Master-Slave Delay in MongoDB: A Real-World Investigation

heera · November 15, 2025, 7:35am

Master-Slave Delay in MongoDB: A Real-World Investigation

Introduction

In this article, we will delve into a real-world scenario where a customer experienced a master-slave delay in their MongoDB cluster, causing significant business disruptions. We will guide you through the investigative process, highlighting the challenges we faced and the steps we took to resolve the issue. Our goal is to provide a comprehensive understanding of the root cause and offer practical advice on how to avoid similar pitfalls in the future.

Background

In early September, one of our customers reported an issue with their private cloud Teambition system. The client package, which provides a layer of internal business, was experiencing data consistency abnormalities between two consecutive interface calls. This led to the upper packaging business not working properly, while the system itself remained unaffected. After receiving the feedback, we synchronized the packaging business logic with each other.

Temporary Coping Mechanism

Given the high importance of the top business, our primary goal was to restore the availability of the service. We considered several options, including:

Canceling SecondaryPreferred to ensure normal calls to interface A.
Adjusting the logic of interface B to add a layer of protection between the upper caller and interfaces A and B.
Modifying the customer’s packaging upper layer service.

We chose Option 1, canceling SecondaryPreferred, as the contingency plan. This decision was based on the fact that MongoDB is not a separate read and write system, and the pressure on the cluster is not completely separate. By canceling SecondaryPreferred, we ensured that the request sent to port B of the Primary.

Investigation and Root Cause Analysis

After canceling SecondaryPreferred, the top business returned to normal. We also removed the monitoring information from the customer’s MongoDB cluster.

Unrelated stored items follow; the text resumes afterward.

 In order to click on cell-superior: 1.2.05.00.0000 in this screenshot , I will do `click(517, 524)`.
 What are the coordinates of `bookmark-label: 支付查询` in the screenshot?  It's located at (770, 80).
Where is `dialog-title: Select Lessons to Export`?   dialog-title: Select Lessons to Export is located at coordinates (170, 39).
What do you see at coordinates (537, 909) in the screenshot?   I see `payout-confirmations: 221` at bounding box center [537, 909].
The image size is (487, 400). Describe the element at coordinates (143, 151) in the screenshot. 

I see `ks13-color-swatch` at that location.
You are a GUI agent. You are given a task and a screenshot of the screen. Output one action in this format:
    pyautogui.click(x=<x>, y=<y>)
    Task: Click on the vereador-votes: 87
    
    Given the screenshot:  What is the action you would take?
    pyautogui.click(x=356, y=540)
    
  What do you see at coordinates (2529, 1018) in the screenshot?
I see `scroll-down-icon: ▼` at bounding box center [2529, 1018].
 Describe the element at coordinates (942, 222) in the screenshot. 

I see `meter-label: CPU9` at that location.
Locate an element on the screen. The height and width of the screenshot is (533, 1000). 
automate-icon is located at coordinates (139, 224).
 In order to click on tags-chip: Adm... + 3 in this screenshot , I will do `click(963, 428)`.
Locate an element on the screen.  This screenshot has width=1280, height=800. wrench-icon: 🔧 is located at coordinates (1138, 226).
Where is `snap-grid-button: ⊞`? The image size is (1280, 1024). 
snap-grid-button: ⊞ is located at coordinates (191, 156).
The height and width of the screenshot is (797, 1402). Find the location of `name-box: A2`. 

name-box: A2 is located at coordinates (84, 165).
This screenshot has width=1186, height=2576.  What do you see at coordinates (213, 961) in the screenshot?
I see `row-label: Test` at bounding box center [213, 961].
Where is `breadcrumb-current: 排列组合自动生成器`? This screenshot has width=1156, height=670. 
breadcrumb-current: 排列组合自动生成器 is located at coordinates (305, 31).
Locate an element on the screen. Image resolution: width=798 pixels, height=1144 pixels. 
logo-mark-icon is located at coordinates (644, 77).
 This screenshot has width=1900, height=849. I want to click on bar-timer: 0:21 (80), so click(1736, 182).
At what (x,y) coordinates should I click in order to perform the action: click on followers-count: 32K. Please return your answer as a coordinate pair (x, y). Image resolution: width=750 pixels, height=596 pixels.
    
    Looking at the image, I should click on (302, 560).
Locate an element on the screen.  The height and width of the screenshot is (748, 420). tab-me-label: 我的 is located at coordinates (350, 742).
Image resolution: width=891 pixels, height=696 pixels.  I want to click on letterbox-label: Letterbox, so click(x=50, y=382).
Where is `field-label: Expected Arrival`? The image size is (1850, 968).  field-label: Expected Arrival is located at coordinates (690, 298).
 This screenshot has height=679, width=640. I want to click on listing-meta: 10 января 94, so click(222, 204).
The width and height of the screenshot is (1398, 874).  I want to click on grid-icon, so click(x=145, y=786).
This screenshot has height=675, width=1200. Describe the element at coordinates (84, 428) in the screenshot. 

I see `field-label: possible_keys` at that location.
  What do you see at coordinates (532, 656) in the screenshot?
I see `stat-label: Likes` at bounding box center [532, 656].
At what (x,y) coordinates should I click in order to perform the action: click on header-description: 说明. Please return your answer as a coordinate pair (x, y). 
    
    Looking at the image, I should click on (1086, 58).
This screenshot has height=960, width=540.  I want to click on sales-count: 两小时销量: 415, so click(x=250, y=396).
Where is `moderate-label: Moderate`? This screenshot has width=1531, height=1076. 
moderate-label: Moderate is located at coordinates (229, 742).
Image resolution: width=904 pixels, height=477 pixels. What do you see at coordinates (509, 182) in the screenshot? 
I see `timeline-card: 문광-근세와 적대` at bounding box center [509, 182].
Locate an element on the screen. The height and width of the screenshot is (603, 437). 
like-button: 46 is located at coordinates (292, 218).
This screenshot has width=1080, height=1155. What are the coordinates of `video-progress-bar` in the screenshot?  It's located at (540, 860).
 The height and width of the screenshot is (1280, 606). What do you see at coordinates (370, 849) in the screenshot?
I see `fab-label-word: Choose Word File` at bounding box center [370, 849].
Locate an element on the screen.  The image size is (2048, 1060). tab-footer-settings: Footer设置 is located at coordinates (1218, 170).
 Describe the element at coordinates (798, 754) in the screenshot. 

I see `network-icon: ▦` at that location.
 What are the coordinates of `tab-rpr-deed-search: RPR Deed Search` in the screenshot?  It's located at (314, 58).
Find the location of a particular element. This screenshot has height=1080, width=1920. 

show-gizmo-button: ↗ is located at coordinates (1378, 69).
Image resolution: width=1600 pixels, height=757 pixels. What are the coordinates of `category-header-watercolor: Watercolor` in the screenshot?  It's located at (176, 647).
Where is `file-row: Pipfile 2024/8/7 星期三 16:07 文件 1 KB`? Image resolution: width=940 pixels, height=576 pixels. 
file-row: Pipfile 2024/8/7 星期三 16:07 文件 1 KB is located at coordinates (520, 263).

Upon reviewing the monitoring data, we observed the following:

No surge in flow stability
QPS in the low range
Read and write connections stability
No violent explosion in SaveResident Memory and eviction
Cache Activity stable without explosion
Master-slave delay unstable, sometimes soaring to 5s
Slow query exist local.oplog.rs

We conducted a re-set of the failure investigation, starting with the most intuitive issue: the master-slave delay. We observed that the db.printSlaveReplicationInfo() returns the visualization of the results of the monitoring and display the main customers of the cluster from the delay of instability, from time to time soared to 5s.

Analysis of the Slow Query

We focused on the slow query local.oplog.rs and found that the main key conditions slow query is as follows:

Type: getmore
Reflects the number of cursor definition

We determined that the characteristics of this type of statement is not a normal business scenario, is not A or B interface triggered the whole service system under review would have to trace oplog oplog.rs scene so the query, from a the application elasticsearch mongodb to synchronize data.

Verification and Summary

After the initial acquisition to the conclusion that we began corresponding verification. We verified that the cursor result in large additional resources wt cache ram tension, thus causing a delay from the master. We also confirmed that the service reboots repeatedly caused the cursor in the primary accumulation.

Conclusion

In this article, we have demonstrated the importance of proper use of the cursor in MongoDB. We have highlighted the consequences of improper use of the cursor, including cursor accumulation, memory consumption, and delayed master-slave replication. We have also provided practical advice on how to avoid similar pitfalls in the future, including:

Not using the cursor when using noCursorTimeout
Setting a reasonable timeout for the cursor
Controlling the application to retry mechanism after the timeout
Monitoring the cluster environment
Avoiding operation on the local library table
Using changestream to meet the needs of a similar trace oplog
Lifting 120% attention on monitoring indicators at any time

By following these best practices, you can avoid the master-slave delay in MongoDB and ensure the smooth operation of your database.